Particular and preferred aspects of the invention are set out in the accompanying independent and dependent claims. Features from the dependent claims may be combined with features of the independent claims and with features of other dependent claims as appropriate and not merely as explicitly set out in the claims.

The present invention relates to the field of semiconductors, e.g. silicon-based sensor devices, where all the contacts of the circuit and the sensing elements are located on the top surface.

In a first aspect of the invention a packed semiconductor sensor chip is provided. The packed semiconductor sensor chip comprises:

a semiconductor sensor chip being provided with a sensing circuit and having a top surface, and

a package having a top surface,

wherein the top surface of the semiconductor sensor chip is above or substantially at a same level as the top surface of the package.

An advantage of the packed semiconductor is that, for measurements to be carried out, the sensor may be used with small amounts of fluid as there are substantially no walls between the top surface of the package and the top surface of the sensor chip onto which part of the fluid may stick, which part would thus be lost for measurement.
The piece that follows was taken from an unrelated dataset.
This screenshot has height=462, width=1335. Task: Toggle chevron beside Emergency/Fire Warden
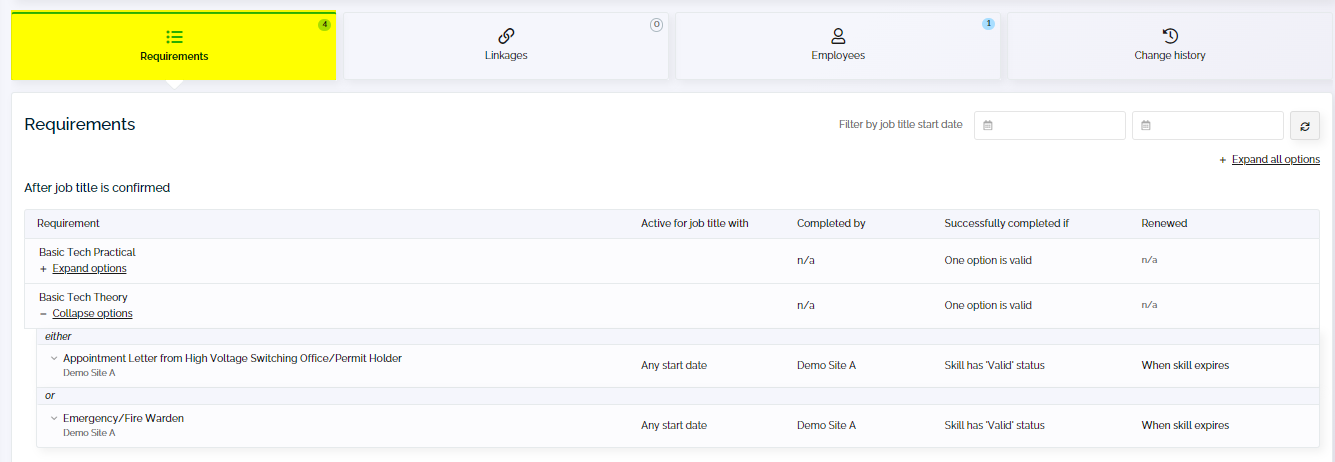point(54,418)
Furthermore, the packed semiconductor sensor chip according to the present invention has an improved detection accuracy with respect to prior art sensor chips.

According to embodiments of the invention, the distance between the top surface of the package and the top surface of the semiconductor sensor chip may be between 0 and 50 μm. According to particular embodiments of the invention, the distance between the top surface of the package and the top surface of the semiconductor sensor chip may be lower than 30 μm, preferably lower than 20 μm, more preferably lower than 10 μm and most preferably lower than 5 μm, i.e. between 0 and 5 μm.

In embodiments according to the invention, the packed semiconductor sensor chip may furthermore comprise lead fingers or interconnects for making electrical connections to the semiconductor sensor chip. The lead fingers may have a thickness of between 5 and 15 μm and may have a width of between 50 and 100 μm. According to embodiments of the invention, the lead fingers, also called conductive leads or interconnects, may be as thin as possible such that the difference in height between the lead fingers and the top surface of the sensor chip is as small as possible.

According to embodiments of the invention, the packed semiconductor sensor chip may have recessed edges. When the packed semiconductor sensor chip according to this embodiments is immersed in a fluid, e.g. liquid or gas, for being used, substantially the total top surface of the semiconductor sensor chip will be in contact with the fluid and no loss of material to be detected to the walls of the semiconductor sensor can occur, because with respect to the prior art packed sensor chips, there are substantially no walls from the lead fingers down to the top surface of the semiconductor sensor chip.

According to an embodiment of the invention, the lead fingers may be provided with an electrically insulating coating, e.g. an organic or inorganic layer, in order to be electrically insulated from fluid comprising at least one analyte to be detected, because the fluid may generally be electrically conducting.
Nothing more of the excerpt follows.